Image

Tristan Daltroff • La créativité fait-elle évoluer les marques ?

11/10/2022

Qui de mieux qu’un directeur de la création pour parler de créativité ? L’exercice n’est pas si simple lorsqu’on fait ce métier depuis de nombreuses années. Tristan Daltroff, pionnier de l’agence publicitaire Buzzman, largement récompensée pour ses campagnes originales et décalées, s’est prêté au jeu avec succès ! Que retient-on ? Pas de bonne recette ni d’école de la créativité mais des mots que l’on connaît tous et auxquels on ne fait pas assez souvent appel, surtout en milieu professionnel. On parle d’intuition, de la puissance de la conversation et de liberté.



frTristan Daltroff
Directeur de création chez Buzzman

Être créatif dans l’univers de la publicité, qui y accorde tellement d’importance tant sur l’image de marque que sur la valeur financière, cela vous donne-t-il une place privilégiée ?

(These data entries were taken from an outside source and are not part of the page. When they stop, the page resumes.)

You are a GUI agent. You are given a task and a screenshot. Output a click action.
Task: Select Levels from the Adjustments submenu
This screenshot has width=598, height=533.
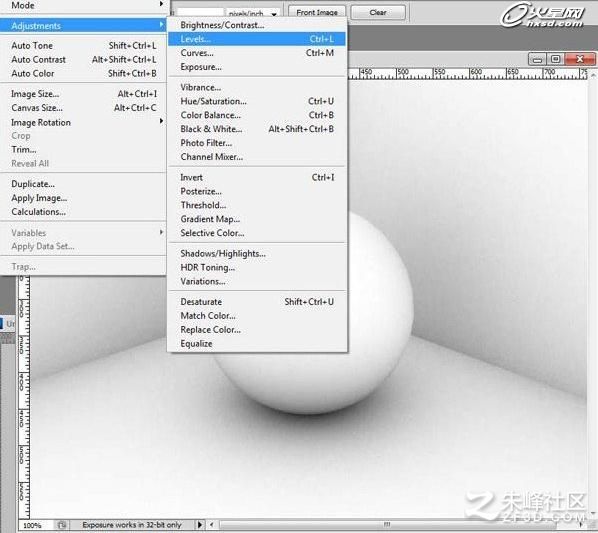click(257, 39)
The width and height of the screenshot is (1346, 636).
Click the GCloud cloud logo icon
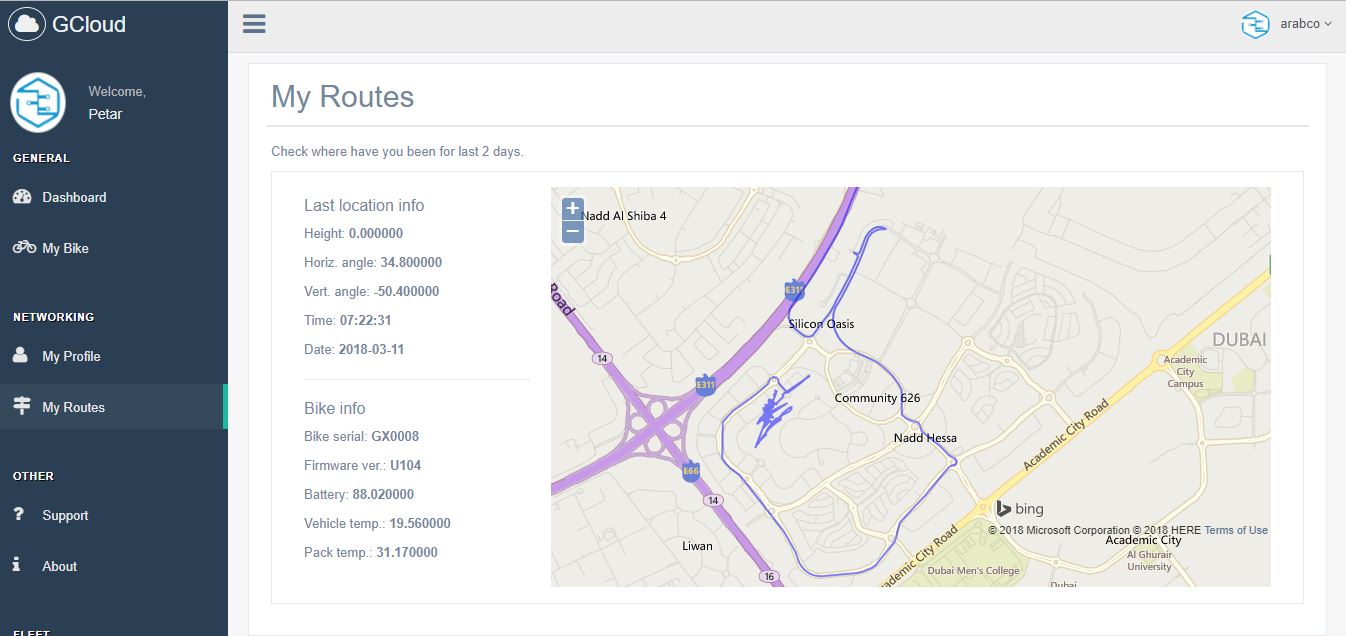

Évidemment, nous sommes choyés et être créatif en agence, c’est le meilleur cadre possible pour moi parce que sinon j’aurais fait partie de la catégorie des artistes et ce n’était pas ce à quoi j’aspirais. Après, je dirais que tout le monde est créatif à son échelle. Pour défendre une campagne, il faut aussi savoir la vendre, les services commerciaux nous accompagnent beaucoup à ce moment-là. Sans compter que les marques aussi sont créatives, elles viennent nous voir pour peaufiner le message mais elles ont des choses à dire et une vision à proposer. Une idée passe de main en main, c’est ce qui lui fait prendre de l’ampleur et qui la rend originale.

La créativité reste un concept assez mystérieux mais pouvez-vous essayer de décrire le mécanisme de production d’une idée ?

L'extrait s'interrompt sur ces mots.